2. Por Acórdão de 20 de setembro de 2023, foi decidido:

«Pelo exposto, acordam os juízes que compõem este tribunal colectivo em:

(…)

- absolver o arguido AA da acusação da prática de:

. vinte crimes de falsificação de documento, p. e p. pelos art. 256.º n.º1 al. d) e e), e n.º3 do Código Penal (situações 1 a 15, 17, 18-A e 20 a 22)

. um crime de falsificação de documento, na forma tentada, p. e p. pelos art. 22.º, 23.º, 256.º n.º1 al. d) e e), n.º2 e n.º3 do Código Penal (situação 19)

. um crime de falsas declarações, p. e p. pelo art. 348.º-A n.º1 e 2 do Código Penal (situação 16)

. três crimes de burla qualificada, p. e p. pelos art. 217.º n.º1 e 218.º n.º1 e 2 al. al. b) do Código Penal (situações 1, 9 e 17)

. um crime de burla qualificada, p. e p. pelos art. 217.º n.º1 e 218.º n.º2 al. a) e b) do Código Penal (situação 7)

. dois crimes de burla qualificada, p. e p. pelos art. 217.º n.º1 e 218.º n.º1 e 2 al. al. b) do Código Penal (situação 3)

. um crime de burla qualificada, p. e p. pelos art. 217.º n.º1 e 218.º n.º2 al. a) e b) do Código Penal (situação 3)

. um crime de burla qualificada, na forma tentada, p. e p. pelos art. 22.º, 23.º, 217.º n.º1 e 2 e 218.º n.º1 e 2 al. b) do Código Penal (situação 5)

. um crime de burla qualificada, p. e p. pelos art. 217.º n.º1 e 218.º n.º1 e 2 al. al. b) do Código Penal (situação 14).

- absolver o arguido AA da acusação da prática de um crime de falsificação de documento mas apenas quanto à al. d) do n.º1 do art. 256.º do Código penal (situação 18-B), sem prejuízo da imputação de outras alíneas da norma penal.

(…)

- condenar o arguido AA pela prática de:

. um crime de falsificação de documento, p. e p. pelos art. 256.º n.º1 al. a) e d) do Código Penal (situação 18-B), na pena de 7 (sete) meses de prisão (situação 18-B)

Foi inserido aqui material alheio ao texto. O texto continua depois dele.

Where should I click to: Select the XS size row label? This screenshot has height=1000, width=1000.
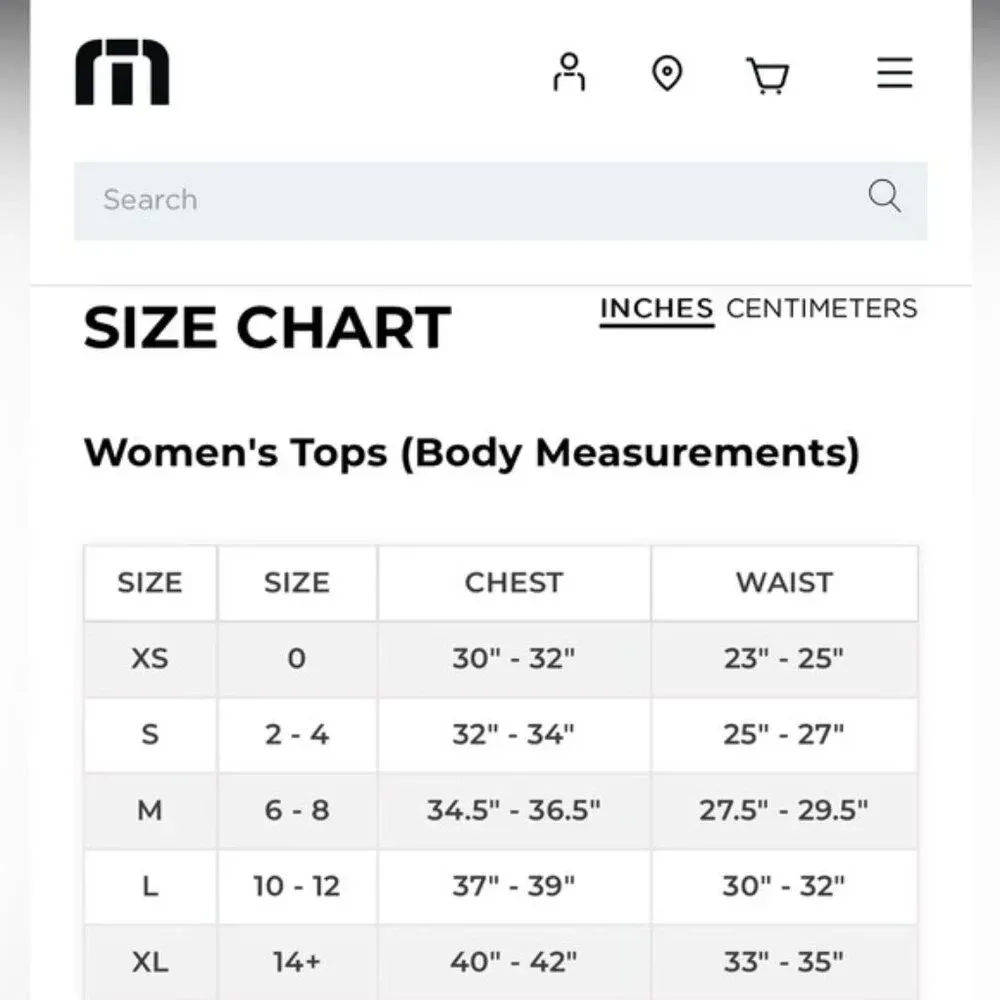point(150,659)
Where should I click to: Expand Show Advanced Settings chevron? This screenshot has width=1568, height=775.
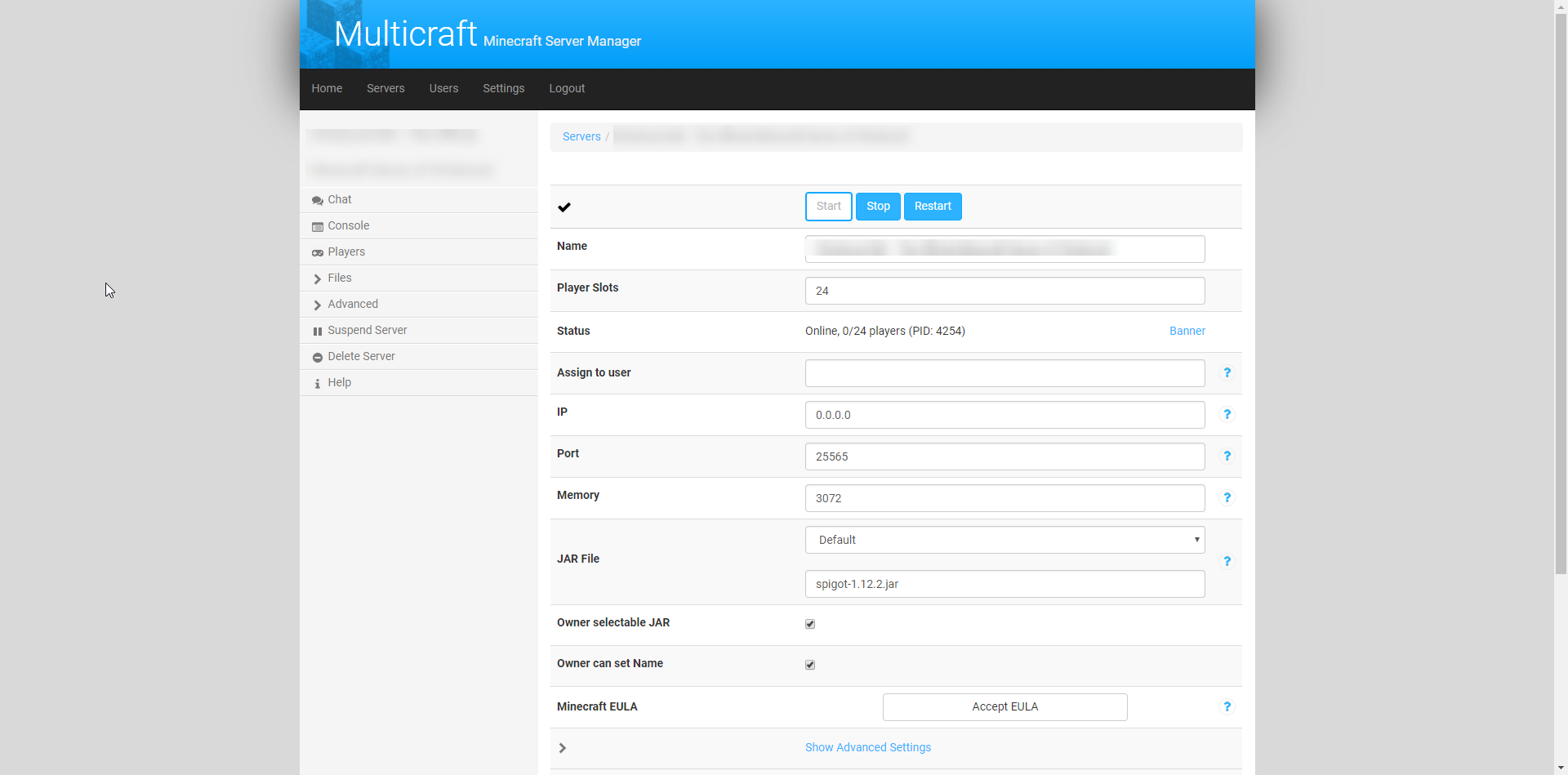tap(563, 748)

. um crime de burla qualificada, p. e p. pelos art. 217.º n.º1 e 218.º n.º1 do Código Penal, na pena 1 (um) ano e 7 (sete) meses de prisão (situação 2)

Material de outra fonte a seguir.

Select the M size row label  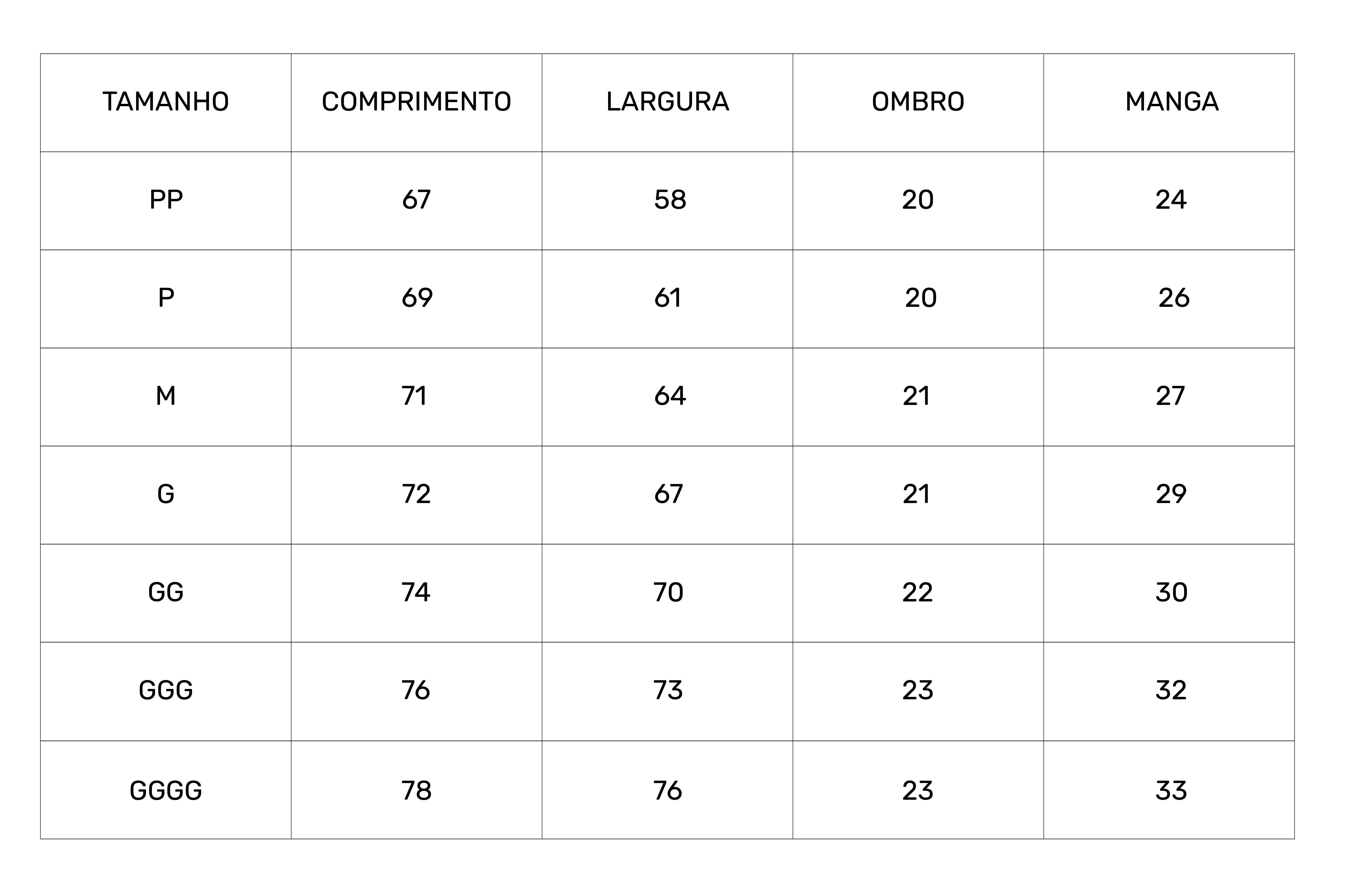166,396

. um crime de burla qualificada, p. e p. pelos art. 217.º n.º1 e 218.º n.º2 al. a) do Código Penal, na pena de 2 (dois) anos e 5 (cinco) meses de prisão (situação 3)

. um crime de burla qualificada, p. e p. pelos art. 217.º n.º1 e 218.º n.º2 al. a) do Código Penal, na pena de 3 (três) anos de prisão (situação 4)

. um crime de burla qualificada, p. e p. pelos art. 217.º n.º1 e 218.º n.º2 al. a) do Código Penal, na pena de 2 (dois) anos e 9 (nove) meses de prisão (situação 5)

. um crime de burla qualificada, p. e p. pelos art. 217.º n.º1 e 218.º n.º2 al. a) do Código Penal, na pena de 2 (dois) anos e 5 (cinco) meses de prisão (situação 6)

. um crime de burla qualificada, p. e p. pelos art. 217.º n.º1 e 218.º n.º2 al. a) do Código Penal, na pena de 2 (dois) anos e 7 (sete) meses de prisão (situação 8)

. um crime de burla qualificada, p. e p. pelos art. 217.º n.º1 e 218.º n.º2 al. a) do Código Penal, na pena de 2 (dois) anos e 5 (cinco) meses de prisão (situação 10)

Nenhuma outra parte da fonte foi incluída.